The council—whose meeting was broadcast live on the Internet—did, however, agree to study the possibility of new fees as a means of offsetting budget cuts in the trial court. The council declared restoration of trial court funding to be its top budget priority for the current fiscal year.

The council must submit its budget change proposalswill to the state Department of Finance by Sept. 12.

In a related development Friday, Ronald Overholt, the soon-to-be interim administrative director of the courts, informed the council that he had met with Presiding Judge Katherine Feinstein and Executive Officer T. Michael Yuen of the San Francisco Superior Court about a possible short-term solution to that court’s funding crisis, using Administrative Office of the Courts reserve funds.

While Overholt described the meeting as “cordial,” Yuen told the MetNews Friday that his court’s situation—it has announced plans to lay off 40 percent of its staff, including subordinate judicial officers—had not changed.

“We’ve made known we have a $6.2 million deficit,” he explained. “What they have offered doesn’t add up to $6.2 million.”

Friday marked the last Judicial Council meeting of William Vickrey’s tenure as adminsitrative director.

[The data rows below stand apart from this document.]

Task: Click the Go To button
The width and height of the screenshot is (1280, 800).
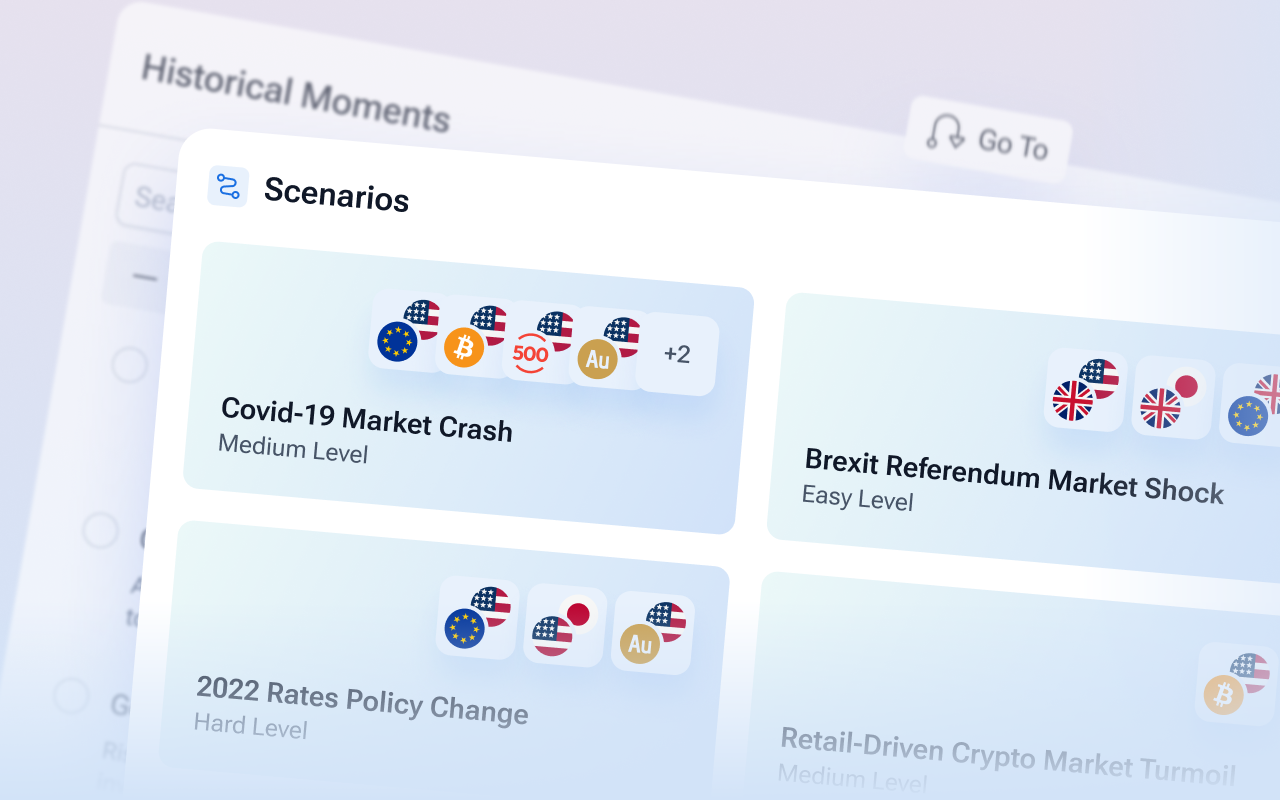Action: pyautogui.click(x=988, y=140)
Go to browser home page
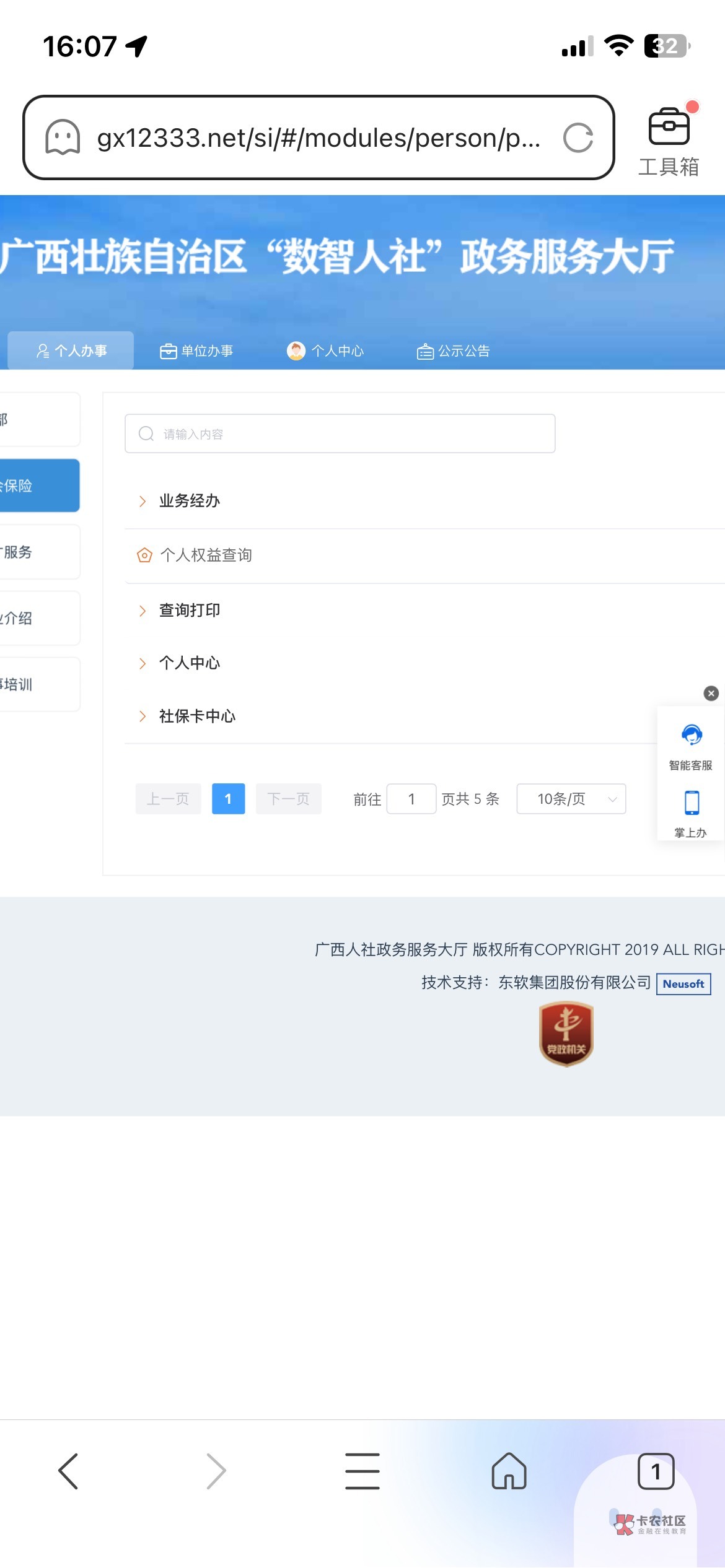 509,1471
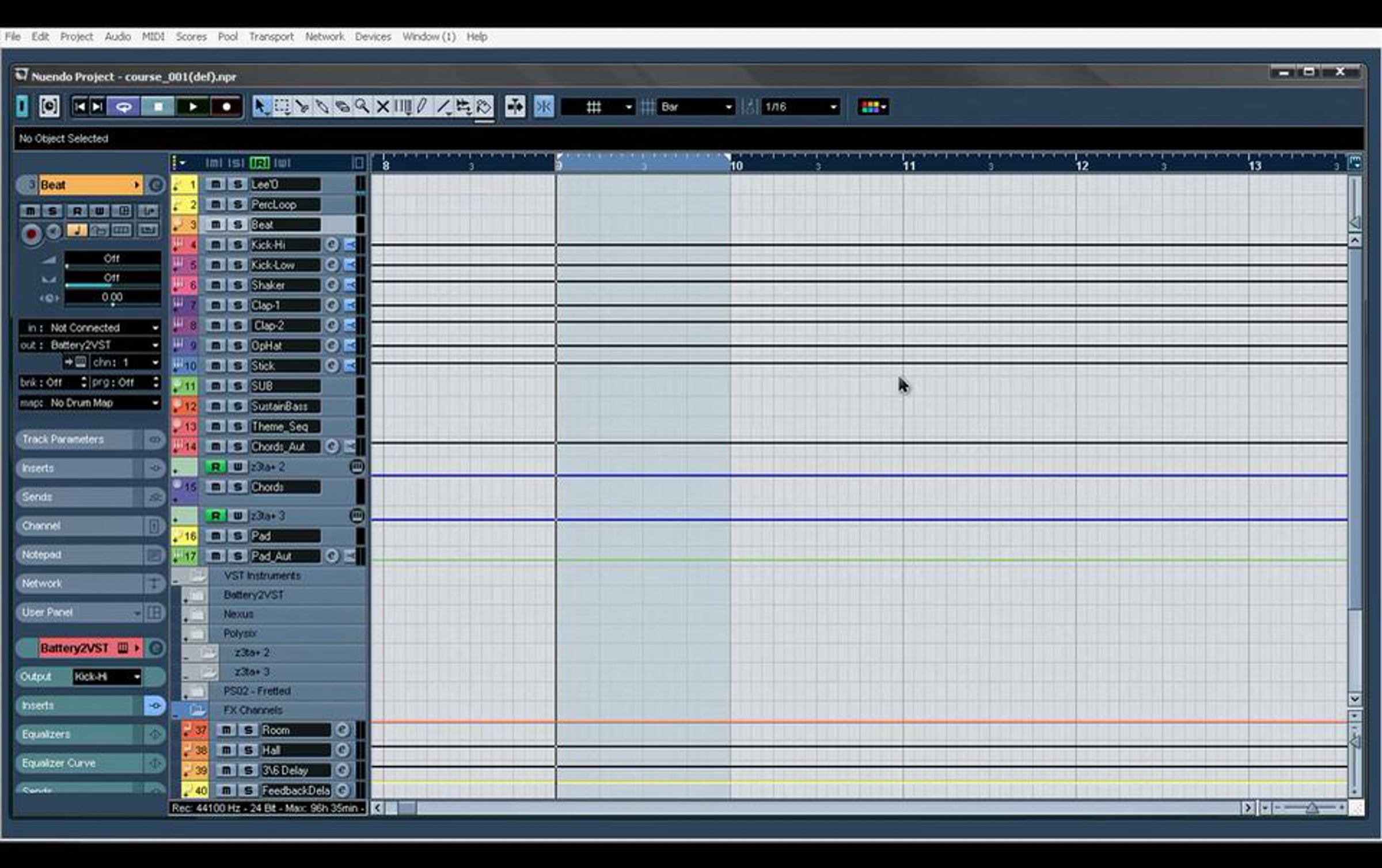This screenshot has width=1382, height=868.
Task: Solo the SustainBass track
Action: click(237, 406)
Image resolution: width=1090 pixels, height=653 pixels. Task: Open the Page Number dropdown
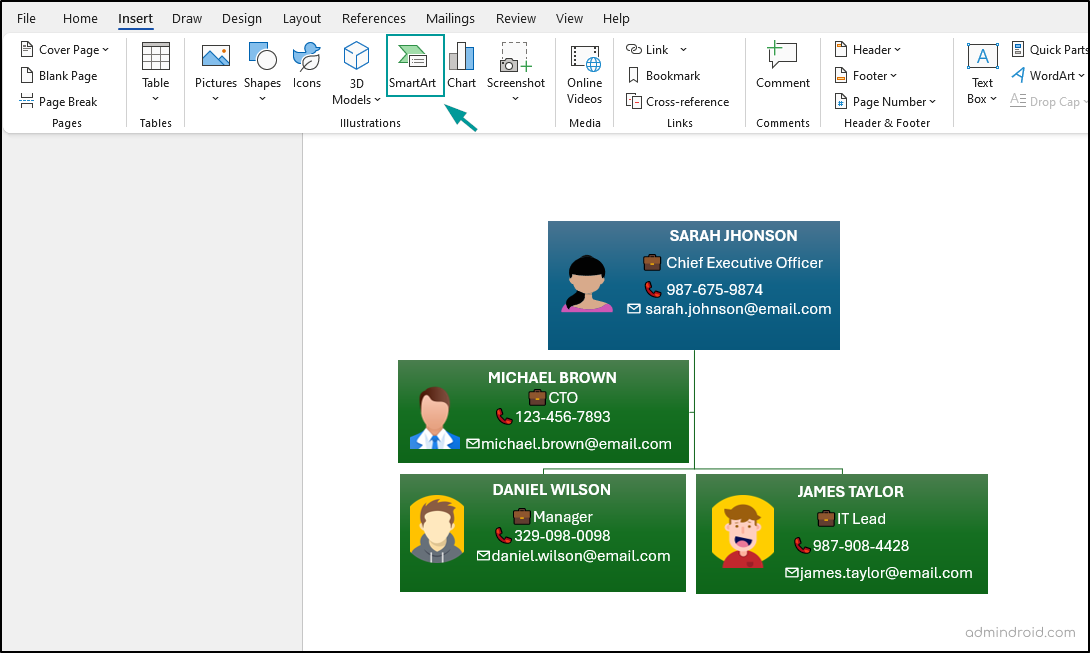pos(885,101)
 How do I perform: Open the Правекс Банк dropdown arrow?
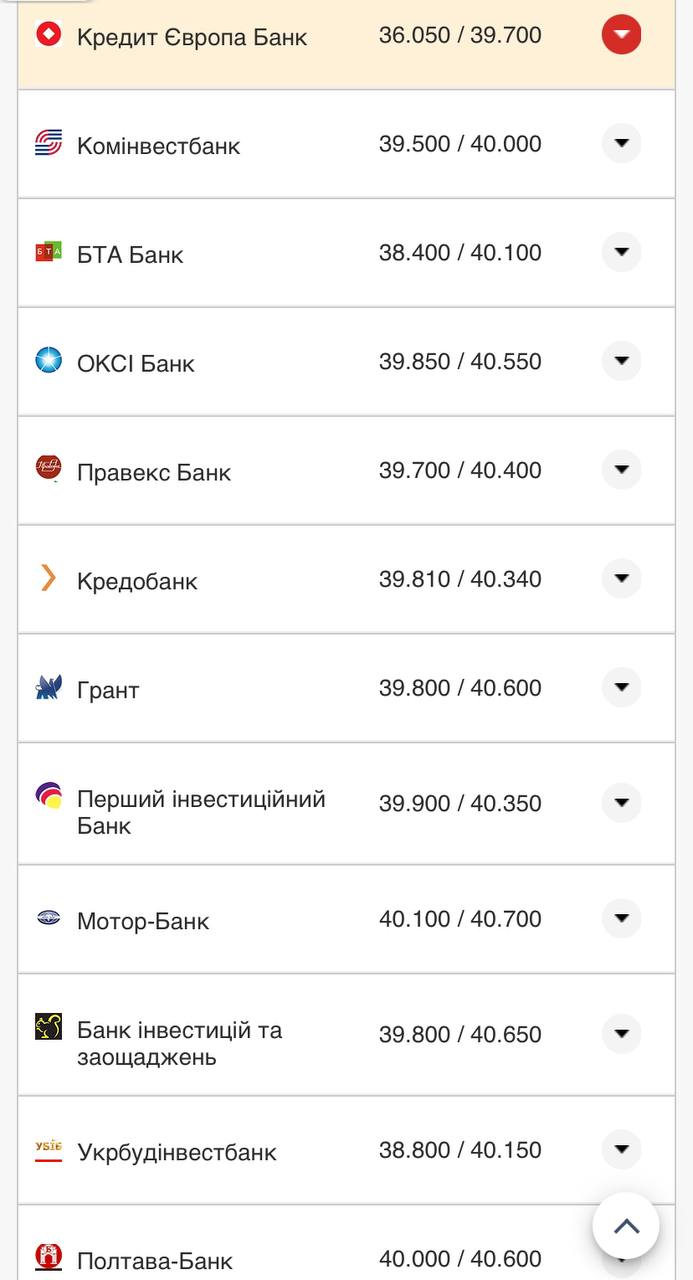pyautogui.click(x=621, y=469)
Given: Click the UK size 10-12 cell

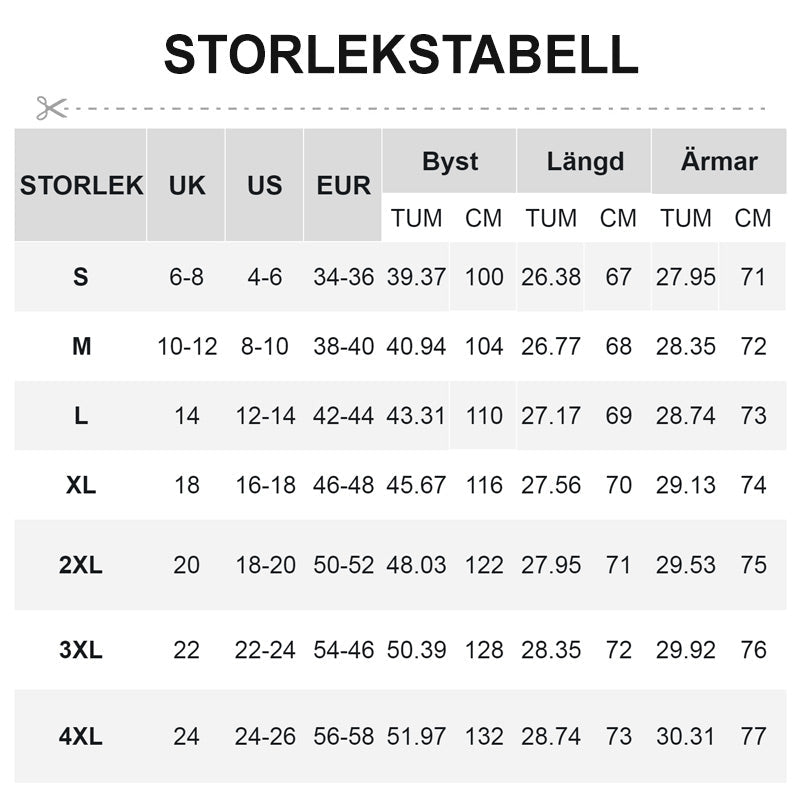Looking at the screenshot, I should [187, 347].
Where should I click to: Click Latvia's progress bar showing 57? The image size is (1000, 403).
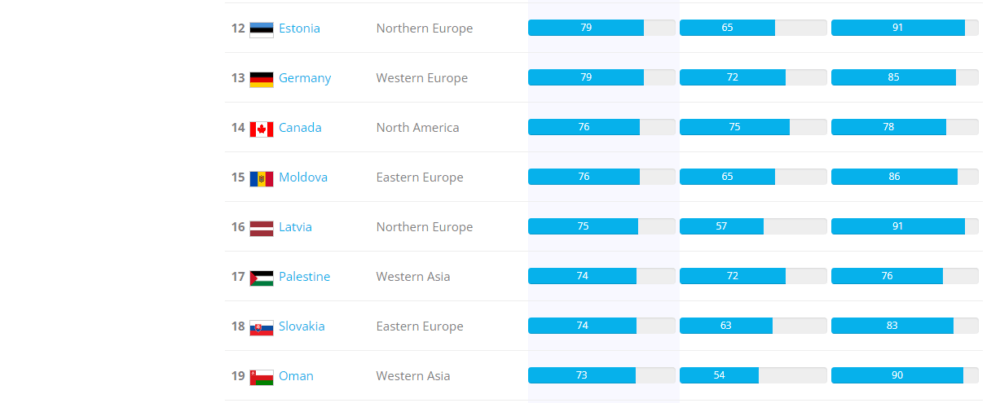(752, 227)
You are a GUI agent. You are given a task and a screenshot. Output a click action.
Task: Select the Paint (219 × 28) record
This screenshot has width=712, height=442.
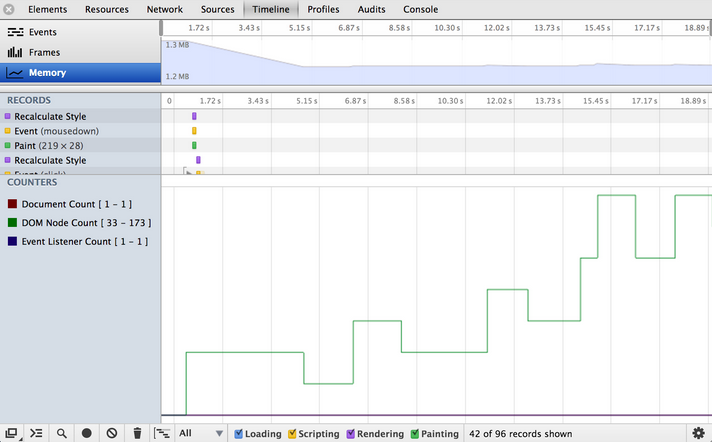click(50, 146)
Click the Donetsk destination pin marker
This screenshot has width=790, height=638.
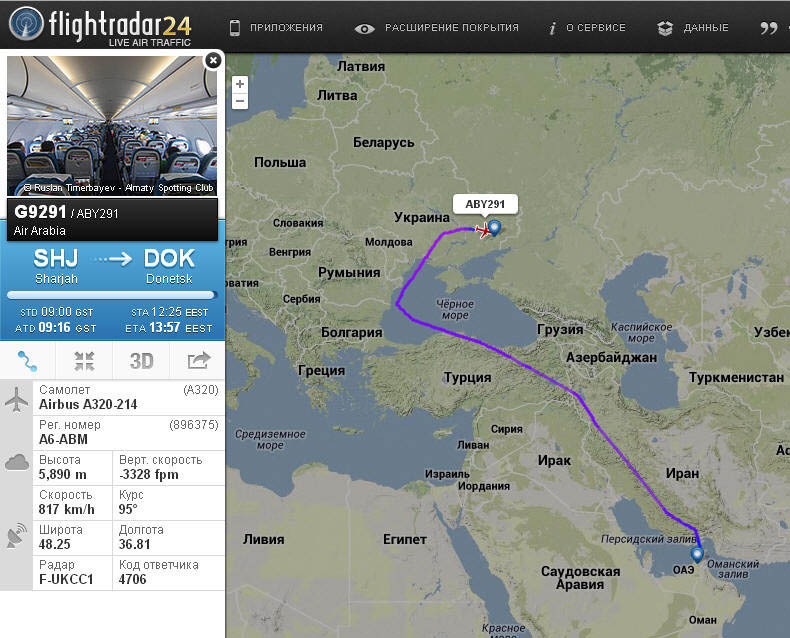(x=495, y=228)
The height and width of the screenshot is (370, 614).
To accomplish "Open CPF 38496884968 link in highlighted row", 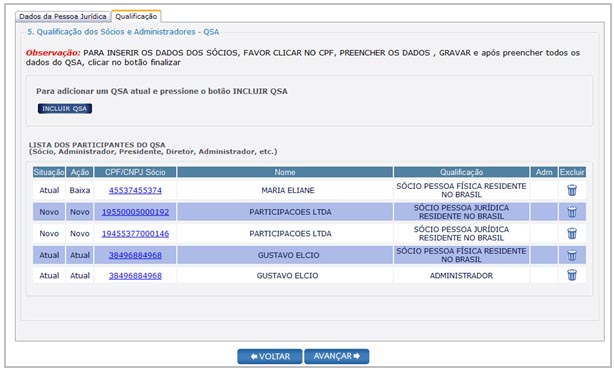I will click(135, 255).
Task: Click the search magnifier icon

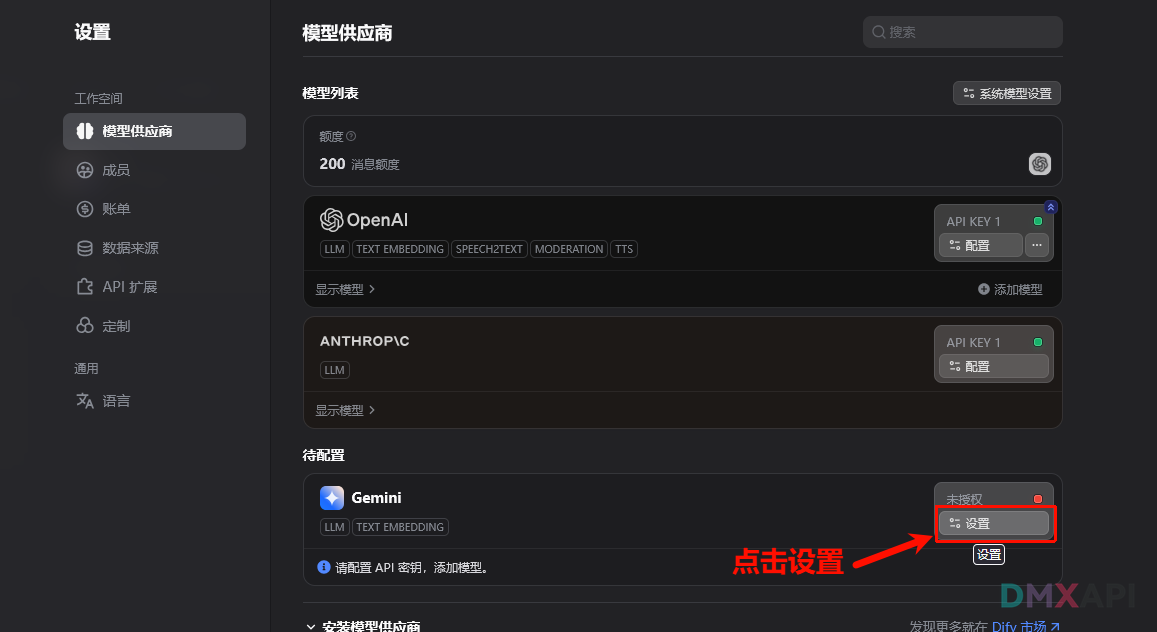Action: [x=879, y=32]
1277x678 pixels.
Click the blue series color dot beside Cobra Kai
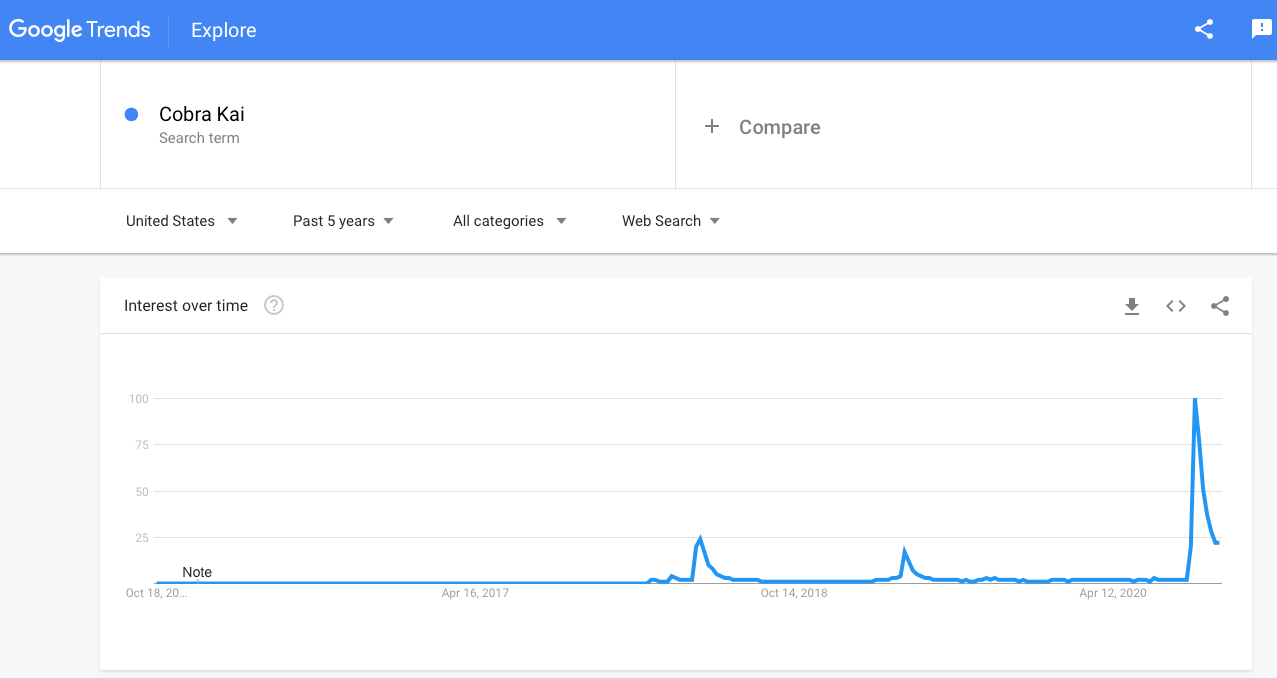pyautogui.click(x=131, y=114)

The chief justice, congratulating Vickrey on his retirement, reiterated an announcement made at a retirement dinner Thursday night, saying the council would be renaming both its leadership award and its conference center for Vickrey.

In other action, the council:

Authorized two positions for subordinate judicial officers at the Superior Court of San Bernardino Court, in accordance with Government Code Sec. 71622(a). The council said these  positions will improve access to justice in San Bernardino, which has a court workload for subordinate judicial officers that exceeds its current authorized SJOs plus a demonstrated need for more judicial officers.  These positions will replace two existing hearing officer positions in the court; the court will pay for the cost out of its budget.

Approved proposed fiscal year 2012–2013 budget requests for the Supreme Court, Courts of Appeal, trial courts, and Judicial Council/Administrative Office of the Courts.  A priority of the budget requests will be to seek restoration of judicial branch funding in the current fiscal year.

Approved the allocation of $17.689 million in operational funding and $1.149 million in court security–related funding contained in the Budget Act of 2011 (Stats. 2011, ch. 33).  This will address the increased workload of the trials court as a result of the passage of the Criminal Justice Realignment Act of 2011.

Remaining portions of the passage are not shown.